ADDIS ABABA, (Panjimas.com) – Lebih dari 90 orang tewas ditembak mati oleh pasukan keamanan dalam sebuah aksi protes massa di daerah Oromiya dan Amhara, Ethiopia pada akhir pekan kemarin, demikian menurut laporan warga dan para pejabat oposisi hari Senin (08/07), dilansir oleh Reuters.
Kerusuhan dan kekacauan pecah di Oromiya selama beberapa bulan sampai awal tahun ini akibat rencana untuk mengalokasikan lahan pertanian di sekitar ibukota regional untuk proyek pembangunan. Pihak berwenang Ethiopia membatalkan skema pada bulan Januari, tetapi aksi protes berkobar kembali karena berlanjutnya operasi penahanan para demonstran dari kubu oposisi.
Pada akhir pekan kemarin, para pengunjuk rasa meneriakkan slogan-slogan anti-pemerintah dan melambaikan bendera-bendera pembangkangan sipil. Beberapa diantara pengunjuk rasa juga menuntut pembebasan politisi kubu oposisi yang masih dipenjarakan rezim.

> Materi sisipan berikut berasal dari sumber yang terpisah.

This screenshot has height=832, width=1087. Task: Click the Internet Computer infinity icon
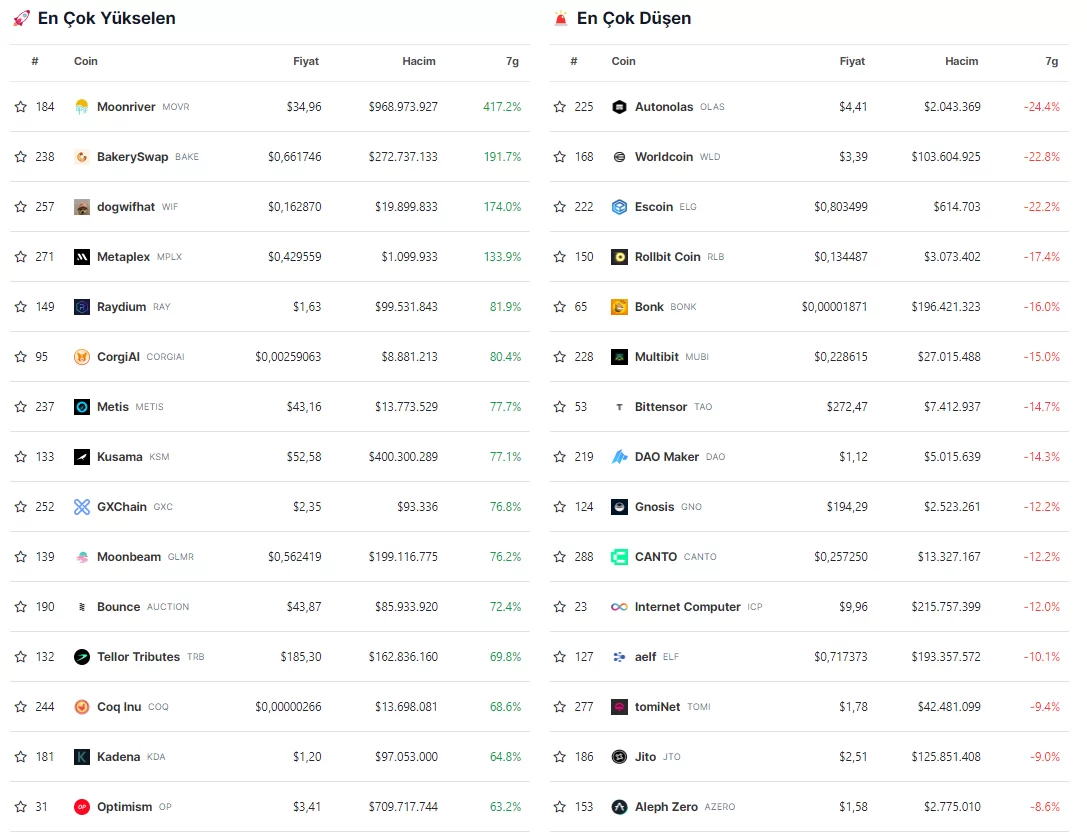(x=619, y=607)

“Sejauh ini, kami telah mengumpulkan daftar nama 33 pengunjuk rasa yang tewas ditembak mati oleh pasukan keamanan bersenjata, termasuk polisi dan tentara, tapi saya sangat yakin daftar itu akan terus bertambah,”, kata Mulatu Gemechu, Wakil Ketua Oposisi, Oromo Federalist Congress (OFC).
Kematian warga bertubi-tubi terjadi di setidaknya 10 kota di seluruh wilayah Oromiya, kata Gemechu, termasuk Ambo, Dembi Dolo dan Nekemt, daerah-daerah yang mengalami aksi protes massa.

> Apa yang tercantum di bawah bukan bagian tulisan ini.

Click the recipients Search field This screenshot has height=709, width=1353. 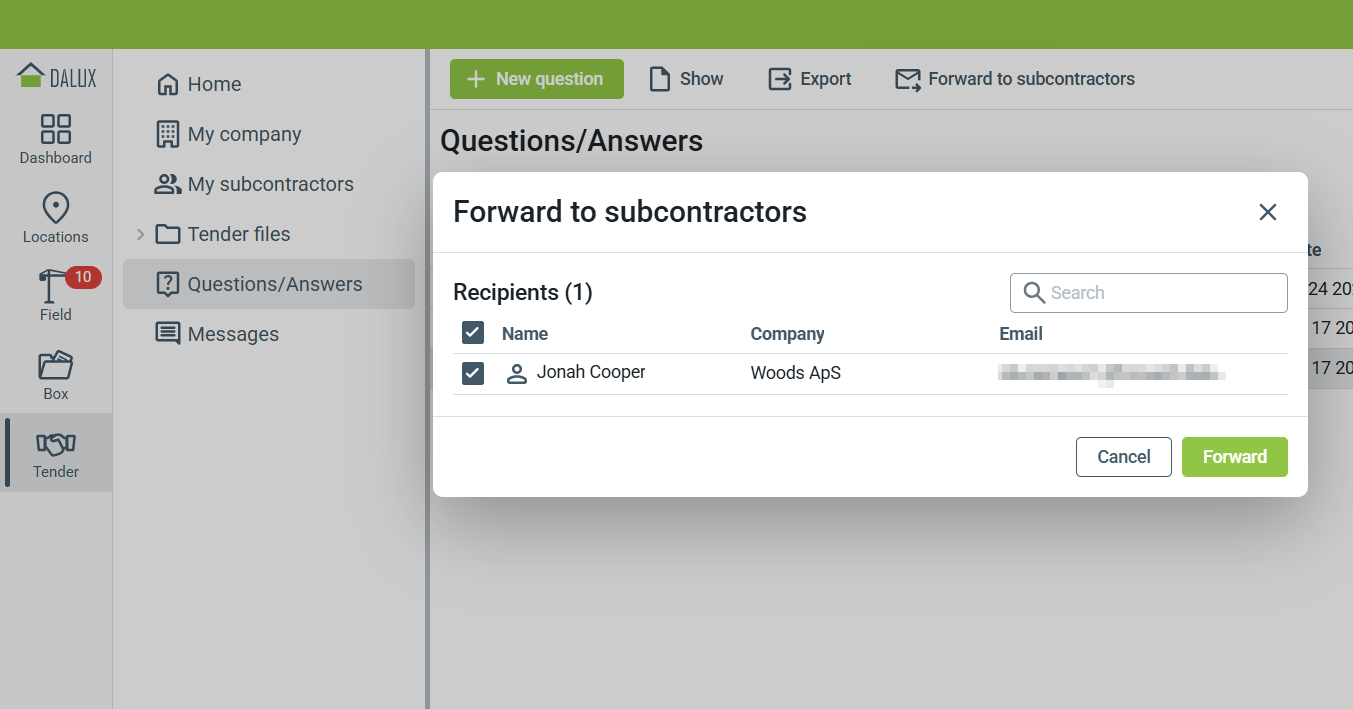pyautogui.click(x=1149, y=293)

“Dua puluh enam (26) orang terluka, sementara beberapa lainnya telah ditahan,” kata Mulatu, ia pun menambahkan tiga anggota partainya (OFC) juga ditahan.
Para pejabat pemerintah tidak segera bersedia untuk mengomentari insiden pembunuhan warga sipil dalam aksi protes ini. Seementara itu, media milik pemerintah, Ethiopia News Agency, atas insiden ini mengambil tajuk “Aksi protes ilegal” yang digerakkan oleh “pasukan anti-perdamaian” telah berhasil dikendalikan pemerintah. Media pemerintah itu juga tidak menyebutkan total korban jiwa akibat insiden itu.
Wilayah Sengketa
Oromiya adalah wilayah kedua yang mengalami kerusuhan dalam beberapa hari terakhir.
Di Amhara, para penduduk setempat mengatakan bahwa polisi telah menembakkan peluru-peluru tajam pada para demonstran selama aksi protes di wilayah yang disengketakan itu, sementara aksi protes terus berlangsung hingga Senin dini hari di kota Bahir Dar.
“Tentara menembakkan peluru ke arah para pengunjuk rasa. Rumah Sakit telah diisi oleh para korban yang tewas dan terluka,” kata seorang warga, ia mengklaim jumlah korban tewas berkisar 60 jiwa.
Ketegangan terus meningkat selama dua dekade lebih, atas status Distrik Wolkayt, sebuah daerah yang menurut para pengunjuk rasa dari Amhara mengatakan, Wolkayt telah secara ilegal dimasukkan ke dalam wilayah Tigray, wilayah tetangga di bagian utara.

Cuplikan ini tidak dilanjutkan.